─── Records to use

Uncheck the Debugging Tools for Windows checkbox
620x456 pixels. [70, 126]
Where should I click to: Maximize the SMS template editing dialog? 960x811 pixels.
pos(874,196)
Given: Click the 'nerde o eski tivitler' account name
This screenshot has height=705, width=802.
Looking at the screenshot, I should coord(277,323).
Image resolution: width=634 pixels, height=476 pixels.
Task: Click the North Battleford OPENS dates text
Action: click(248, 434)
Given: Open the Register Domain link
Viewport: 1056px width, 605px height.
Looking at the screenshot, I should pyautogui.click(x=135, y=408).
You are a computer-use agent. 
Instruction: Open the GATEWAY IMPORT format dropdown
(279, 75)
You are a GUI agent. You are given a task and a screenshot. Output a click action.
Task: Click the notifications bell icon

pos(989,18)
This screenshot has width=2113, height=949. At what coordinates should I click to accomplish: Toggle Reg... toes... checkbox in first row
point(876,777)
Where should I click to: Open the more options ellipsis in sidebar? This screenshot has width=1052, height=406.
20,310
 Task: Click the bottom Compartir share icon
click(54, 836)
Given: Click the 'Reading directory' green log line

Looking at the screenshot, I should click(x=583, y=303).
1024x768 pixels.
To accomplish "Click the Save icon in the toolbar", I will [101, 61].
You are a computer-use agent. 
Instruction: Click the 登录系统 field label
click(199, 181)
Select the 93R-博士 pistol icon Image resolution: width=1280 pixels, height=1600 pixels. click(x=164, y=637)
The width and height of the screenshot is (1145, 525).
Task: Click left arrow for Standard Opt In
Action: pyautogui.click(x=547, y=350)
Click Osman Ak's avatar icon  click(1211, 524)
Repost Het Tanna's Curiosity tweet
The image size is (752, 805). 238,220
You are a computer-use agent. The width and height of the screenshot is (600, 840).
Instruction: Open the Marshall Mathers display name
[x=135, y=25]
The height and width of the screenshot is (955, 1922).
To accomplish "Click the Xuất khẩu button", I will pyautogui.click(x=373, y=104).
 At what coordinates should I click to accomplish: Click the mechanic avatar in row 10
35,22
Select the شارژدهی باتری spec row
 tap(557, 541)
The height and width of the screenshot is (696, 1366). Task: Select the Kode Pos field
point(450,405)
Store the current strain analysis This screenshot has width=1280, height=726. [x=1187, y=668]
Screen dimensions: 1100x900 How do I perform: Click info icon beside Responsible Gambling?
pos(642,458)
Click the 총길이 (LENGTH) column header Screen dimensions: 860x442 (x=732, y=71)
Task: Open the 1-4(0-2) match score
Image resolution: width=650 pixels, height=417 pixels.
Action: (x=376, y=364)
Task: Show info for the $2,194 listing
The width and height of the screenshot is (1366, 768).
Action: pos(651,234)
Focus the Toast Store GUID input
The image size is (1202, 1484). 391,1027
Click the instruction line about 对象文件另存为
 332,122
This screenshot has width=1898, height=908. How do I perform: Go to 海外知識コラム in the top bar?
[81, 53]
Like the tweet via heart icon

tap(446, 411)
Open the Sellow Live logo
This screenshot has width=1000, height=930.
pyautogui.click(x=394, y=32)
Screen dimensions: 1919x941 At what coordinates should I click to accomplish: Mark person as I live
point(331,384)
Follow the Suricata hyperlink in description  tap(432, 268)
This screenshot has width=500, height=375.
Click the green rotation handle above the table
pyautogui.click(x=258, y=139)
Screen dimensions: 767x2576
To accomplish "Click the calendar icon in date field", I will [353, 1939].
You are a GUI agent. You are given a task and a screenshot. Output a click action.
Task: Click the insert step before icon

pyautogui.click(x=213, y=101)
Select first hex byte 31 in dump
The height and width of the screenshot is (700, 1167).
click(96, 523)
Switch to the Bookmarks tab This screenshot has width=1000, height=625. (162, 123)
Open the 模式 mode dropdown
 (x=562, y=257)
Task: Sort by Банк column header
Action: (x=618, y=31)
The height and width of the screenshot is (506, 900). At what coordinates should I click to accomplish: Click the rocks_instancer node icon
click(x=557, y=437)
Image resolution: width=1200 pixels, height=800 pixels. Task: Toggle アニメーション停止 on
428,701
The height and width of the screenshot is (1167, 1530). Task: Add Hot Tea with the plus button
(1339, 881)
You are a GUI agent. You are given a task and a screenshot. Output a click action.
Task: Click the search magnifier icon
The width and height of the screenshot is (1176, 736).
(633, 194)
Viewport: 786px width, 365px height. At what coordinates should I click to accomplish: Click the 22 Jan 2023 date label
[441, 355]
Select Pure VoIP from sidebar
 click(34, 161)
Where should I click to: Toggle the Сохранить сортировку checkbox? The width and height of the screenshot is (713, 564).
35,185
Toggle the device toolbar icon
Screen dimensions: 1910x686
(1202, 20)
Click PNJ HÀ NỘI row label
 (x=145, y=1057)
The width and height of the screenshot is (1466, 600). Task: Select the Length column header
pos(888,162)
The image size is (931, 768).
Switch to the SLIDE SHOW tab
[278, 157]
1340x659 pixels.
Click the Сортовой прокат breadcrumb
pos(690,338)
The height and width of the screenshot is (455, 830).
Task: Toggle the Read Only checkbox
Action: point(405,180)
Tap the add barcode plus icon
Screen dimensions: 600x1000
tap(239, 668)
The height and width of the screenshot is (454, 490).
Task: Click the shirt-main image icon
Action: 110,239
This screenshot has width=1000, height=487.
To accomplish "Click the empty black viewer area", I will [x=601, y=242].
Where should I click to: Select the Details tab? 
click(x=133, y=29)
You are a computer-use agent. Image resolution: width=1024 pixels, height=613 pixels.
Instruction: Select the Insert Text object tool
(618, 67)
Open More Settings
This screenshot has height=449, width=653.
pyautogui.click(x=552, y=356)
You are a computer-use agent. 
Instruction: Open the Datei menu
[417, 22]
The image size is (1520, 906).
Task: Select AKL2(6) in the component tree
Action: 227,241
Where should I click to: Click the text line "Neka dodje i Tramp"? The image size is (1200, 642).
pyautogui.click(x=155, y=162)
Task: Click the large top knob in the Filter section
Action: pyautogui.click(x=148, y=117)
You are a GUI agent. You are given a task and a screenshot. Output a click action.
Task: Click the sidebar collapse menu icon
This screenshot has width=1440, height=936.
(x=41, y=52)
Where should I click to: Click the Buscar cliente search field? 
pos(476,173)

──────

## What needs to be done
All that is wanted is a faithful reproduction of the line above with "avatar in row 10", the line with "Open the Sellow Live logo", and every line in between.

## Finished exercise
 At what coordinates should I click to accomplish: Click the mechanic avatar in row 10
35,22
Select the شارژدهی باتری spec row
 tap(557, 541)
The height and width of the screenshot is (696, 1366). Task: Select the Kode Pos field
point(450,405)
Store the current strain analysis This screenshot has width=1280, height=726. [x=1187, y=668]
Screen dimensions: 1100x900 How do I perform: Click info icon beside Responsible Gambling?
pos(642,458)
Click the 총길이 (LENGTH) column header Screen dimensions: 860x442 (x=732, y=71)
Task: Open the 1-4(0-2) match score
Image resolution: width=650 pixels, height=417 pixels.
Action: (x=376, y=364)
Task: Show info for the $2,194 listing
The width and height of the screenshot is (1366, 768).
Action: pos(651,234)
Focus the Toast Store GUID input
The image size is (1202, 1484). 391,1027
Click the instruction line about 对象文件另存为
 332,122
This screenshot has width=1898, height=908. How do I perform: Go to 海外知識コラム in the top bar?
[81, 53]
Like the tweet via heart icon

tap(446, 411)
Open the Sellow Live logo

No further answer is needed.